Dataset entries
- Opening Delimiter -

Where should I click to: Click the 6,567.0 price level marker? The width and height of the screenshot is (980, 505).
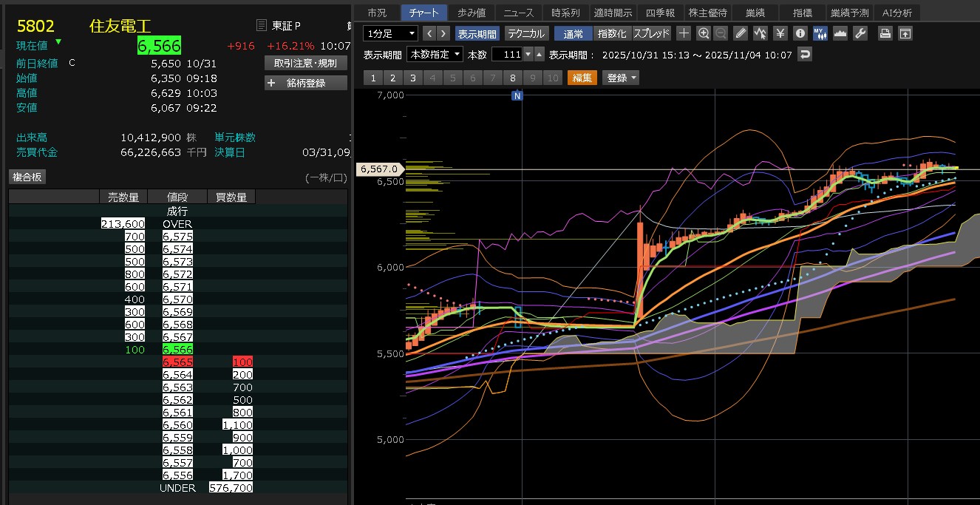pos(379,169)
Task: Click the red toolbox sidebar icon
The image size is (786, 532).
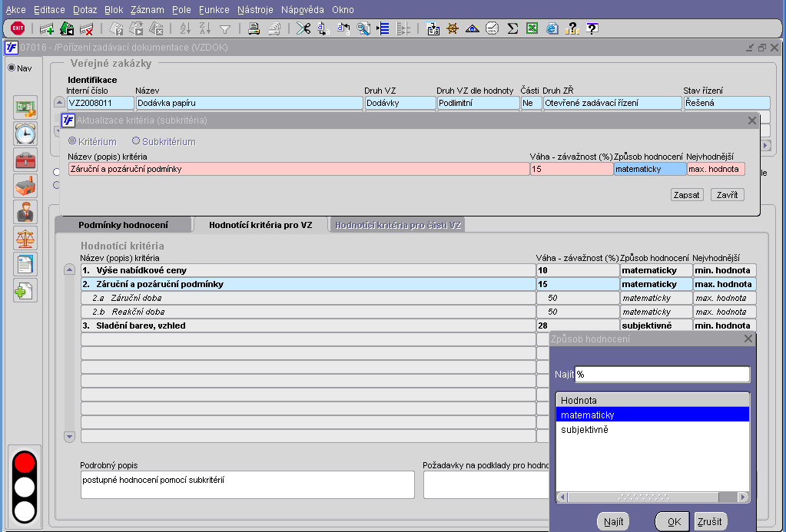Action: (25, 160)

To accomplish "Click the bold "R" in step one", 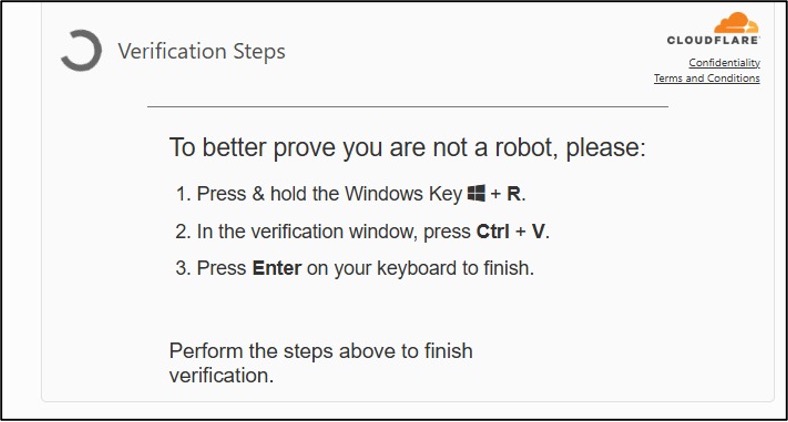I will pyautogui.click(x=514, y=194).
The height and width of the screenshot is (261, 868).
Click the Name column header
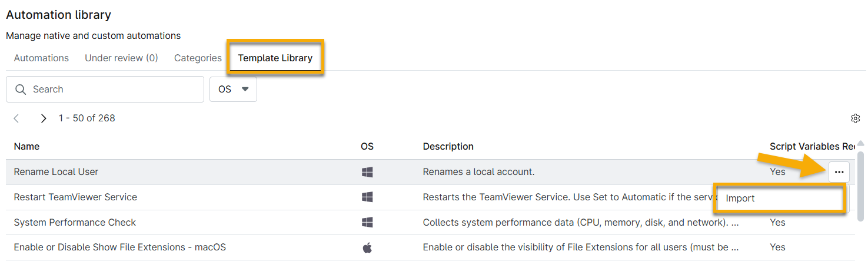click(x=27, y=147)
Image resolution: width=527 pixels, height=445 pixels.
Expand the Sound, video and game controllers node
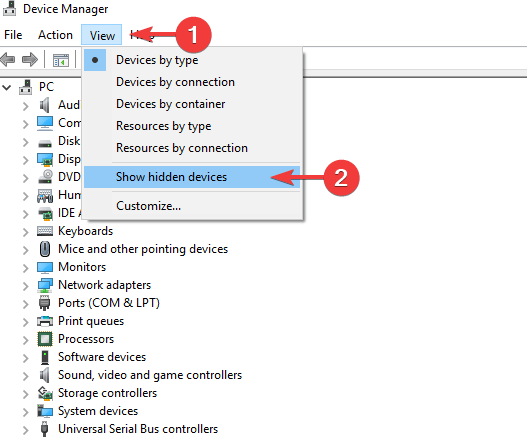coord(26,376)
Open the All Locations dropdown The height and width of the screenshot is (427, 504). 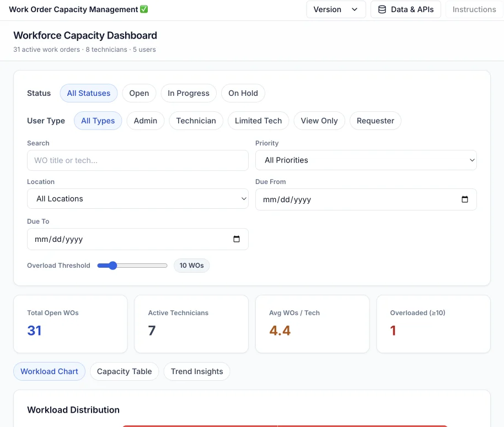point(138,199)
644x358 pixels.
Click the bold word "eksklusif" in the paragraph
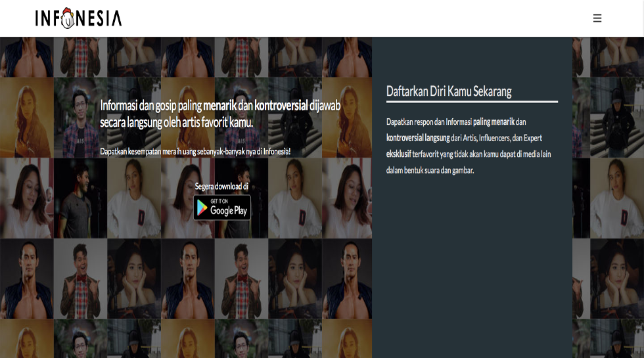[399, 154]
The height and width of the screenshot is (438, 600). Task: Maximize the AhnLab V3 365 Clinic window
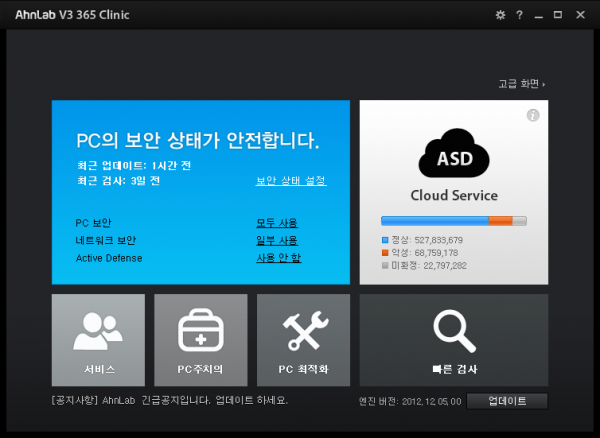(558, 15)
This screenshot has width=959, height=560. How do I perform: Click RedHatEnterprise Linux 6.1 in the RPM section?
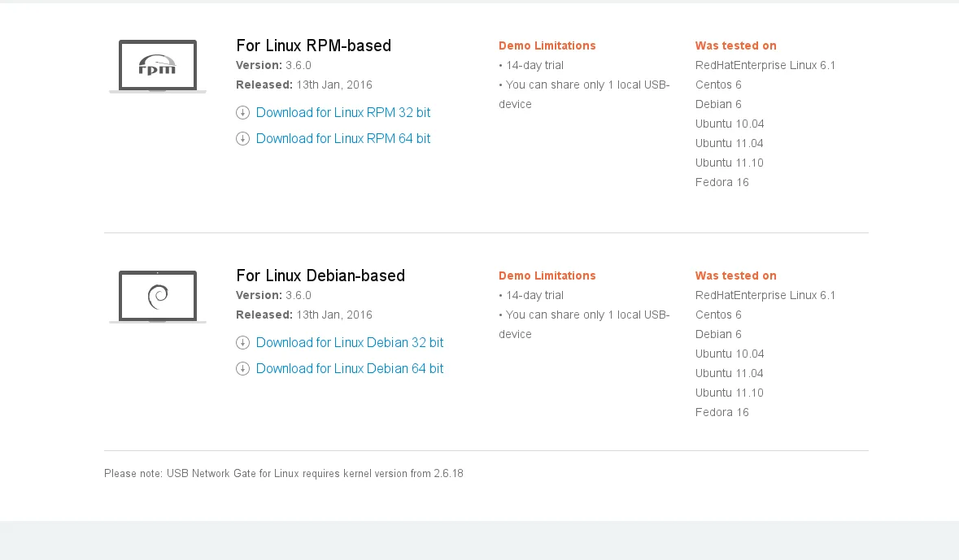tap(765, 65)
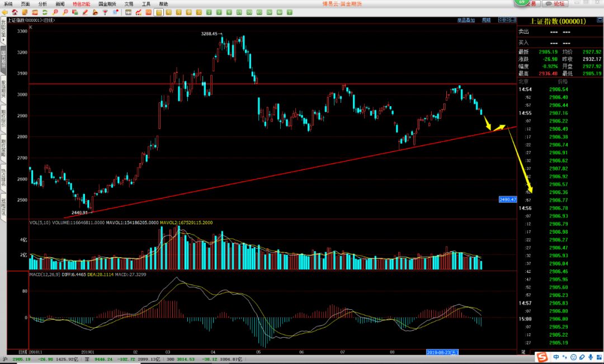The height and width of the screenshot is (364, 604).
Task: Open the 周期 period dropdown
Action: click(486, 21)
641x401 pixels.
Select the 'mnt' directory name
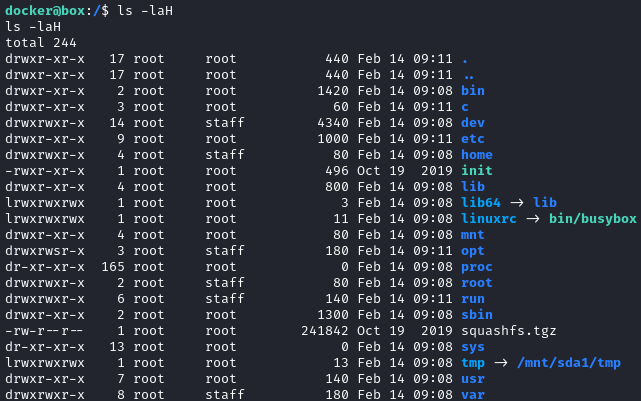pos(473,235)
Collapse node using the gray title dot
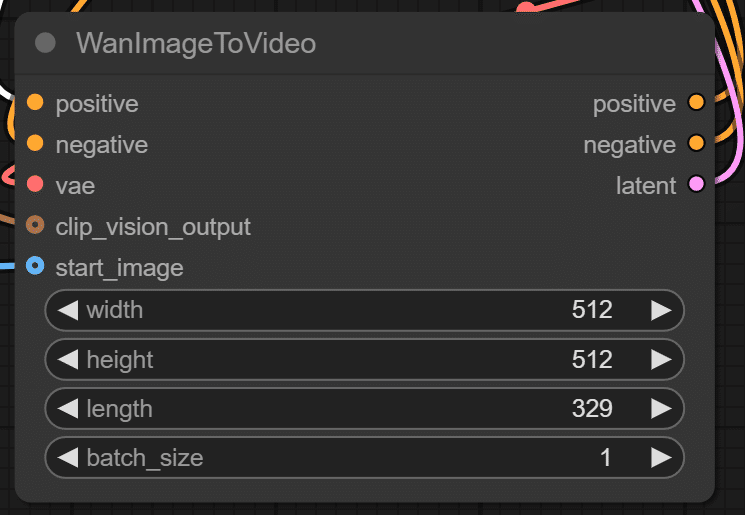745x515 pixels. pos(45,43)
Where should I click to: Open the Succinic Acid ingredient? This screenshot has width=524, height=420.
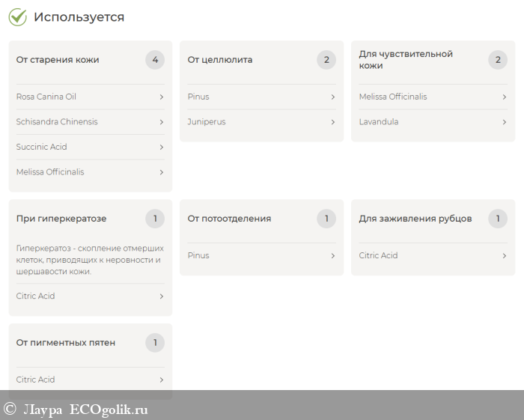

- Closing Delimiter -

Please retype exactly the lines from the line containing "Select the 'mnt' directory name" through the final line of the records above, inclusive, leaving out any pictures.

Answer to this task:
Select the 'mnt' directory name
pos(473,235)
Collapse node using the gray title dot
745x515 pixels. pos(45,43)
Where should I click to: Open the Succinic Acid ingredient? This screenshot has width=524, height=420.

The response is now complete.